Information shown:
════════════════════
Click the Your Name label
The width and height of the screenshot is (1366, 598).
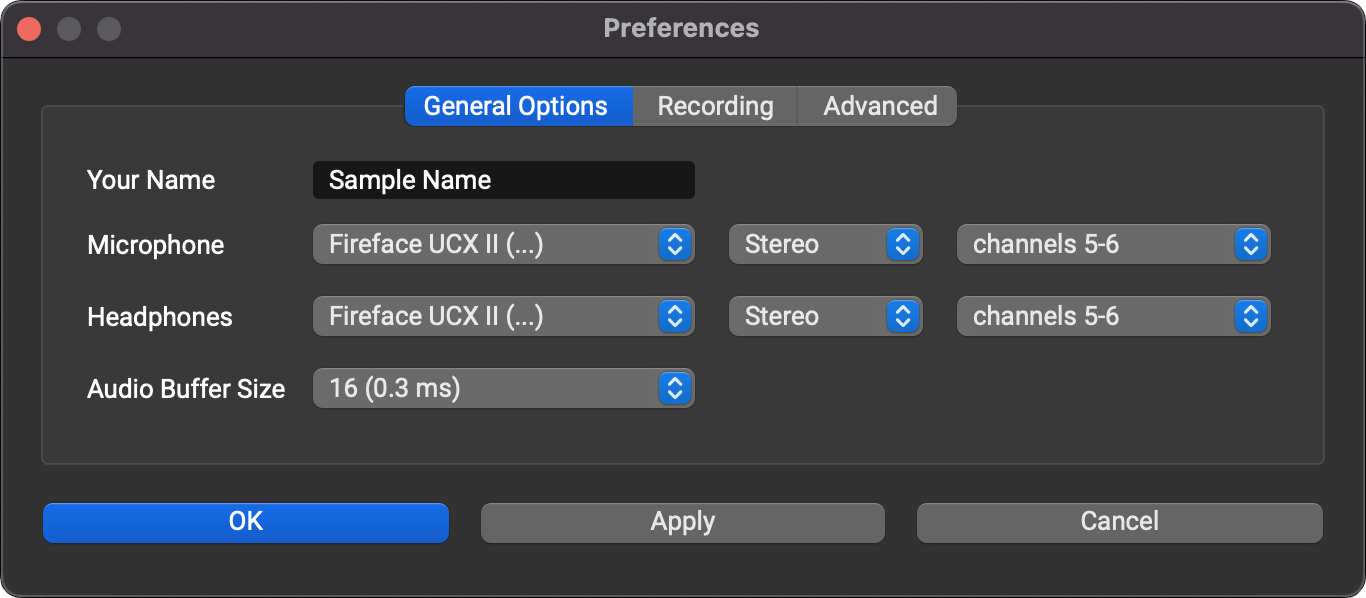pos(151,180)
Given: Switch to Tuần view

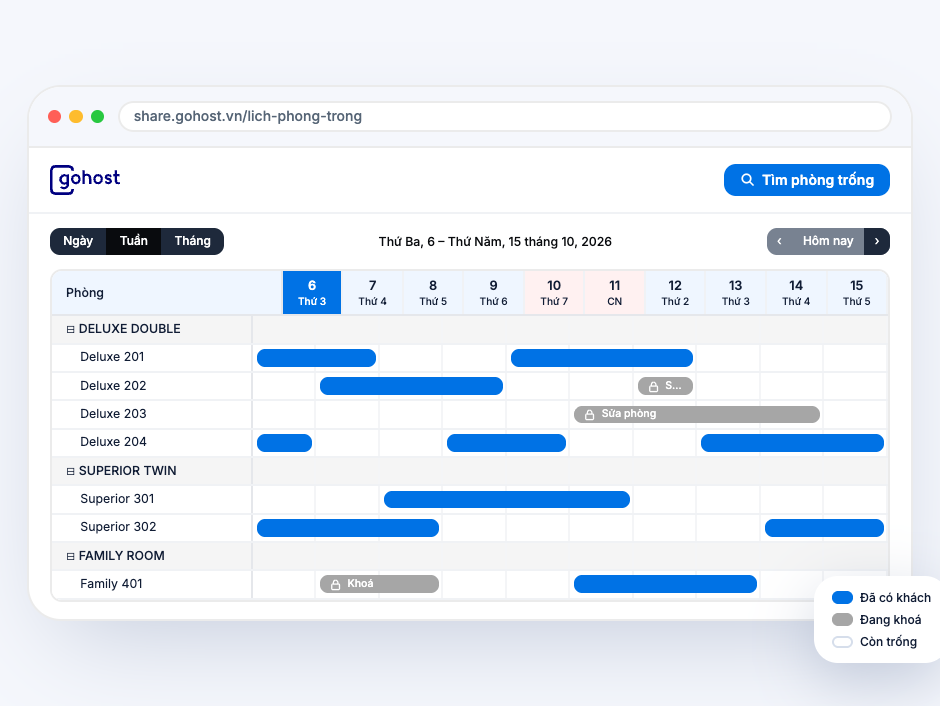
════════════════════
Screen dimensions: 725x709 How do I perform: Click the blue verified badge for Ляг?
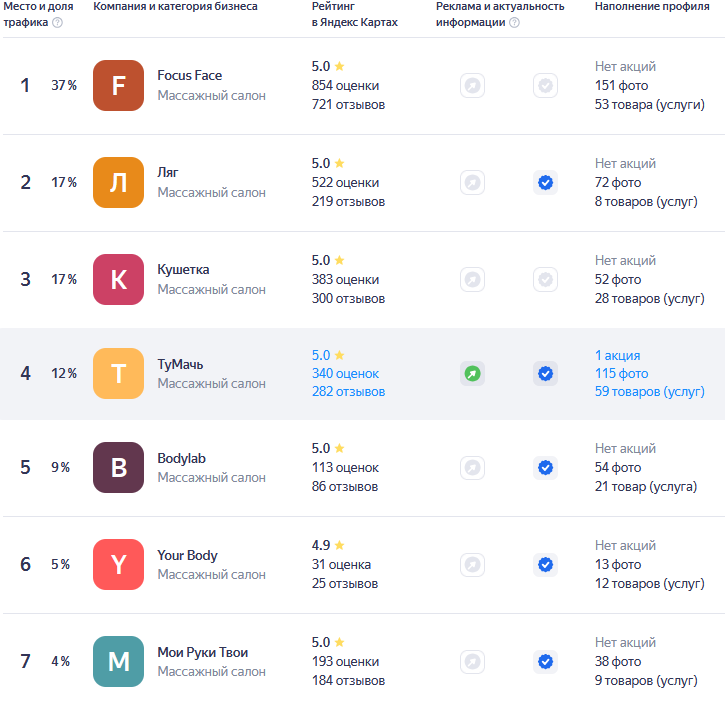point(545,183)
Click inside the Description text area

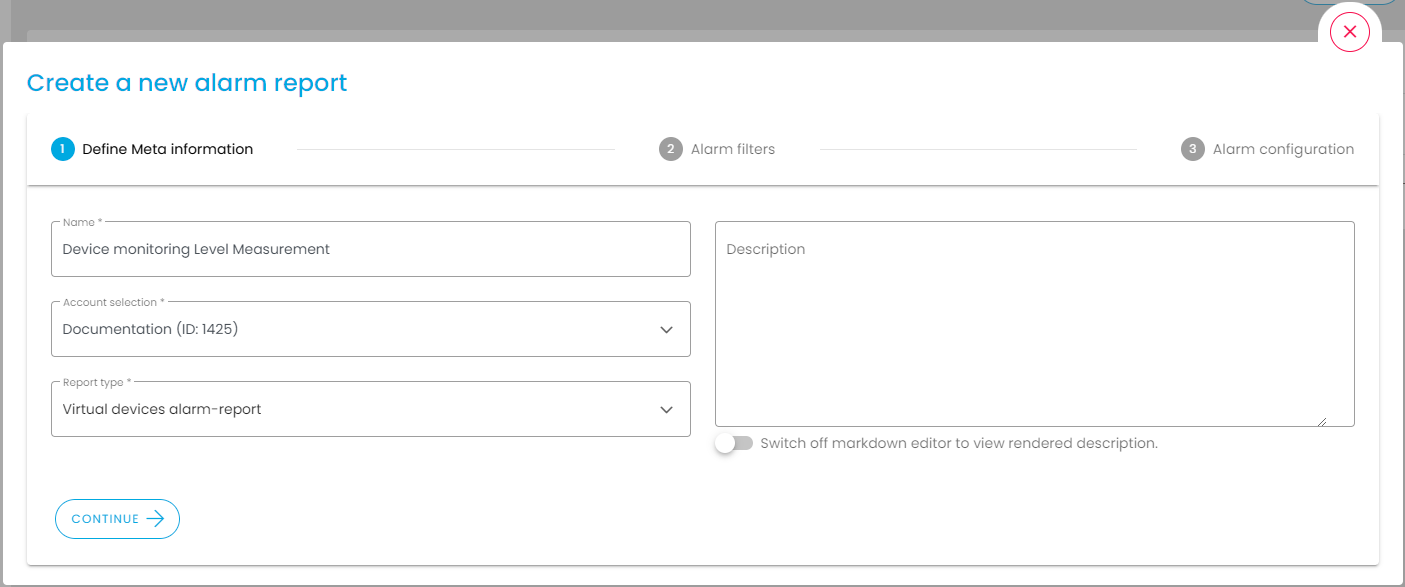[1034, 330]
════════════════════
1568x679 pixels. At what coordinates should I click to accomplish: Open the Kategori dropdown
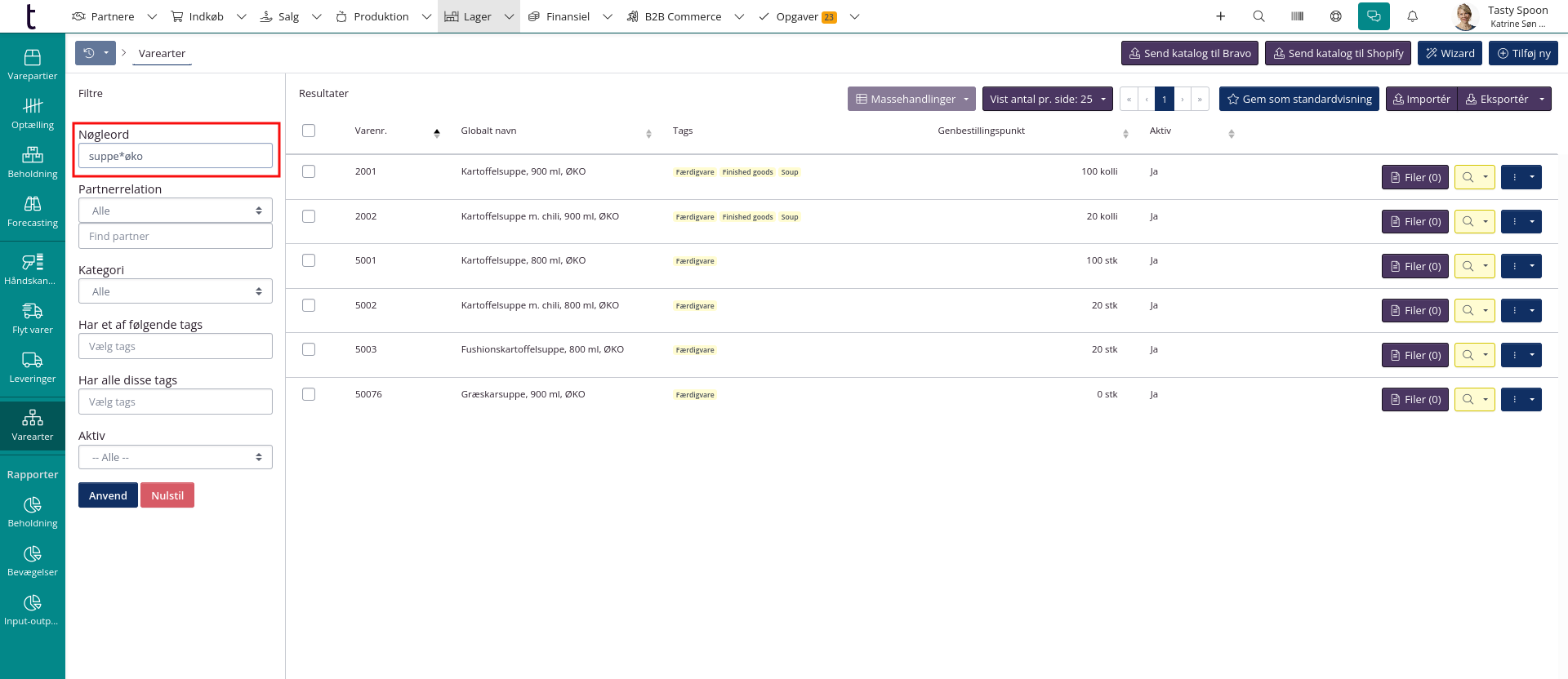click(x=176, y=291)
════════════════════
Directions:
Print nothing except the lines above from the one containing "Click the Your Name label" down to the one containing "Given: Switch to Tuần view", both included, exactly as written and free of pictures.

Exercise answer:
Click the Your Name label
The width and height of the screenshot is (1366, 598).
pos(151,180)
Given: Switch to Tuần view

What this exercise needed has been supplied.